发布时间：2018-03-20 04:17

本文选题：大数据　切入点：异构数据　出处：《北京交通大学》2017年硕士论文　论文类型：学位论文

【摘要】：如今是一个数据的时代,随着大数据技术的发展,越来越多的行业需要使用这些新技术重新挖掘曾经积累的数据的价值,使其发挥出更大的作用,更好的为用户和企业服务。而这些数据大都是不完整、不一致的脏数据,无法直接进行数据挖掘,或者挖掘结果差强人意,故需要对数据进行预处理。本人有幸参与了某专利检索分析平台项目的开发,负责该平台中的底层异构数据预处理系统的设计与实现工作。
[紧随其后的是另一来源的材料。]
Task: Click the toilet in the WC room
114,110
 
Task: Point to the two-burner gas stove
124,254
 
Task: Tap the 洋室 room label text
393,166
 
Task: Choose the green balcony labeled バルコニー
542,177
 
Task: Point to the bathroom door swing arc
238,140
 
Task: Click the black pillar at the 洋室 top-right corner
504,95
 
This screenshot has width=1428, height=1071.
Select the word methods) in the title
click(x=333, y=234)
本文从系统的项目背景及意义、国内外发展现状、系统需求分析、系统技术架构、系统功能结构、数据详细设计、系统详细设计与实现以及测试等方面对本系统进行了详细阐述。本系统为该平台提供专利数据预处理与存储服务。由于专利数据具有文件数量巨大且散碎、数据格式多样、数据语言多样、数据来源不一致等特点,而且需要在短时间内将专利数据加载入库,故而本文设计了索引数据的概念,将专利数据进行了封装,并基于Quartz框架设计并实现了多任务并行方式加载专利数据入库的功能,同时采用了五种不同的数据库满足数据存储功能。这五种数据库分别为检索数据库Hybase存储需要检索的数据;NoSq1数据库MongoDB存储供前台展示的半结构化数据;分布式文件系统存储海量的非结构化数据;缓存数据库Redis存储需要缓存的业务数据;关系型数据库MySQL存储数据流转过程中的控制、运维数据。并且这五种数据库均采用分布式方式进行部署,同时采用主从、双机热备、ZooKeeper等方式保证数据库的高可用性。本系统共有五个模块,分别是数据加载与更新模块、数据质检模块、数据修复模块、数据监控模块以及任务编排工具模块。其中数据加载与更新模块是重中之重,在加载数据入库时,将一个索引数据文件作为一个批次,采用批次的方式对数据进行分批加载入库;同时利用索引数据文件对专利数据文件的封装,从而可以使用多任务并行方式处理数据入库;并且将数据加载入库分为多个阶段进行,每个阶段都可以对数据进行校验、回滚。数据质检模块和数据监控模块协同工作,可以及时发现错误数据。数据修复模块负责对数据进行修复。任务编排工具模块负责自动拷贝索引数据文件。本系统已经交付使用并如期上线,而且已将积累的专利数据全部加载入库,提供用户使用。目前系统运行情况良好,同时为了提高该产品的竞争力,公司也在积极推广,相信会有更多的用户使用本产品。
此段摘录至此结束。